13 aprile 2018 – Il card Ravasi concede una intervista a Vogue e io gli scrivo

La giornalista Marina Valensise ha intervistato il cardinal Ravasi.
(Vogue Italia, aprile 2018, n.812, pag. 50).
Il card. Ravasi è Presidente del Pontificio Consiglio della Cultura e della Pontificia Commissione di Archeologia Sacra.

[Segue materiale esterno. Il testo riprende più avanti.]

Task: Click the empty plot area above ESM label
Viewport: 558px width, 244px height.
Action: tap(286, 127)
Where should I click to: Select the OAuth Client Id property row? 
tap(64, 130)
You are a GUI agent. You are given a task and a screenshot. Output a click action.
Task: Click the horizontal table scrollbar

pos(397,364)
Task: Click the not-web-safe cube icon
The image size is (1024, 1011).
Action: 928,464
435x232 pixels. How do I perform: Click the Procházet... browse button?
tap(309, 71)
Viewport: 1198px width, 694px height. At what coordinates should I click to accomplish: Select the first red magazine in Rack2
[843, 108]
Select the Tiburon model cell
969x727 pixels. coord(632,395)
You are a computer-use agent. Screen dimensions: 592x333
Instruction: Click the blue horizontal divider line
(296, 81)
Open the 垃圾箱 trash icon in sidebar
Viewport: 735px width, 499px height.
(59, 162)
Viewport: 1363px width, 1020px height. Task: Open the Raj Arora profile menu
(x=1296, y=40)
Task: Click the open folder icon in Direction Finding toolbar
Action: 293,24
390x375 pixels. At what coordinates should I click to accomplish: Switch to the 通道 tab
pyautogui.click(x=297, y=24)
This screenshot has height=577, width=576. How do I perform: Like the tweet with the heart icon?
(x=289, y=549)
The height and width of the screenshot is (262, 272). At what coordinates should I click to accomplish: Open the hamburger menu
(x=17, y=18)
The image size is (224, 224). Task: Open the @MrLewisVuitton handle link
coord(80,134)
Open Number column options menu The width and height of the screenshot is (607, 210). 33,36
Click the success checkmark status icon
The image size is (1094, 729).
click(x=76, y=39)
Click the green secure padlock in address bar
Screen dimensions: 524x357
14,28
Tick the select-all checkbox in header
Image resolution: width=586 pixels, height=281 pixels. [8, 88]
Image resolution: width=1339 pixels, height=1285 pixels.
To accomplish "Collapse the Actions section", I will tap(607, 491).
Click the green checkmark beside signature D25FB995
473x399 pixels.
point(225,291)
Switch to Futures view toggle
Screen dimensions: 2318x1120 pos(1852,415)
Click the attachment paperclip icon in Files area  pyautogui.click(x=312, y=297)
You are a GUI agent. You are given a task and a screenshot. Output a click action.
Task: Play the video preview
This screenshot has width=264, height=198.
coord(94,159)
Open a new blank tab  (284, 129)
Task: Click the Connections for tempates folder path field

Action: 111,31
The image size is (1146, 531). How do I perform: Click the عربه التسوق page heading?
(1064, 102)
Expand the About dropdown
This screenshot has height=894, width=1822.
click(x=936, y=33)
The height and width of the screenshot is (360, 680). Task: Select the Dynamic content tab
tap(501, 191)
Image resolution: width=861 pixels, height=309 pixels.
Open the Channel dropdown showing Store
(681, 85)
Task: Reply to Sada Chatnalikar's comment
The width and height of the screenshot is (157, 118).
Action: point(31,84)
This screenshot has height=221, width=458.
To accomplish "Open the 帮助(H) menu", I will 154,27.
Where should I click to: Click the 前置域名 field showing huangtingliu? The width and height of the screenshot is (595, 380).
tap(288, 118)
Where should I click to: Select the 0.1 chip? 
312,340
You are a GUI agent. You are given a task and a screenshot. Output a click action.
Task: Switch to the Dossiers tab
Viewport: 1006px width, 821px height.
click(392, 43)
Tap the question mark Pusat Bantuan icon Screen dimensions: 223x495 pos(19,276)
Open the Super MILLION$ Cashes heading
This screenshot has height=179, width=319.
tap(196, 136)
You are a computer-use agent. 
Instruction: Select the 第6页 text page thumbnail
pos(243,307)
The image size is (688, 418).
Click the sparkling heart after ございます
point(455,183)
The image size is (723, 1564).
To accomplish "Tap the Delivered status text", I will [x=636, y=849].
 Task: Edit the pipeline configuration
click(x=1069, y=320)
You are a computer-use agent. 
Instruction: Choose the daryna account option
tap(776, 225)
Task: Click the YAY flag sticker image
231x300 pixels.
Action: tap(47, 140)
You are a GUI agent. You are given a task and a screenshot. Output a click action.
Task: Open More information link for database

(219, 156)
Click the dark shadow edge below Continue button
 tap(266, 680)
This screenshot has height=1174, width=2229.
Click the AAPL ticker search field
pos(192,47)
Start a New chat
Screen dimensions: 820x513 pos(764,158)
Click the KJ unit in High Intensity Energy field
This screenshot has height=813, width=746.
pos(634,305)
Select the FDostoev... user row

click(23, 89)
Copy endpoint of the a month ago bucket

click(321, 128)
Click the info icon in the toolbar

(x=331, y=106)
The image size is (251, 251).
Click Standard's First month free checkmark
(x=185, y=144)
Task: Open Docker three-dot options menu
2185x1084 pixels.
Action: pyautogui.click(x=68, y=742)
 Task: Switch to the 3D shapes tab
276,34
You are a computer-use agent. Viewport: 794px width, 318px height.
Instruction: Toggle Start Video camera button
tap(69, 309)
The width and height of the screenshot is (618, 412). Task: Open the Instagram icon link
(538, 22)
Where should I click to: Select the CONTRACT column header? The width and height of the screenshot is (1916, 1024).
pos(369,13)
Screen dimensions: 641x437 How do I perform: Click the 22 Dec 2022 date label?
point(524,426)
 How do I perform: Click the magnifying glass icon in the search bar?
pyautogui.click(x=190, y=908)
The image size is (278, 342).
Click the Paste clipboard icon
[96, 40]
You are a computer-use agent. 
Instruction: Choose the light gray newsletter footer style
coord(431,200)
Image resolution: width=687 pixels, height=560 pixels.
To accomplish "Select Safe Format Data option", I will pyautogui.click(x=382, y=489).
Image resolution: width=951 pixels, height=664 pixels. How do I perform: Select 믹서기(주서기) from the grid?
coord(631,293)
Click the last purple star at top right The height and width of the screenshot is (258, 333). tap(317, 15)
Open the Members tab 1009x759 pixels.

Marina Valensise apre l’intervista:
«Dio fece all’uomo e alla sua donna tuniche di pelle e li vestì»: moda e religione cattolica sembrano mondi lontanissimi, specie negli anni di Papa Francesco. Eppure, spiega Monsignor Ravasi (e una mostra a New York), sono molti i fili che li legano. A partire dalla Bibbia.
Dall’eleganza di papa Ratzinger, che restaurò il camauro e la mozzetta, e che per le scarpine di vitello rosso, simbolo della passione di Cristo, scelse un famoso artigiano di Verona. Alla semplicità francescana di papa Bergoglio, sotto il cui papato Santa Romana Chiesa abbandona ogni sfarzo per mettersi all’unisono con l’umanità contemporanea e servirla meglio. In un mondo dove la produzione di ricchezza sembra fuori controllo, e la sua ripartizione mai così iniqua, niente più della moda parrebbe lontano dalla Chiesa di papa Francesco. Eppure, l’incontro tra due mondi tanto lontani può rivelarsi sorprendentemente fecondo: lo testimonia la mostra “Heavenly Bodies: Fashion and the Catholic Imagination”, al Metropolitan Museum di New York (dal 10 maggio all’8 ottobre); e lo spiega a Vogue Italia il cardinale Gianfranco Ravasi, presidente del Pontificio consiglio della cultura.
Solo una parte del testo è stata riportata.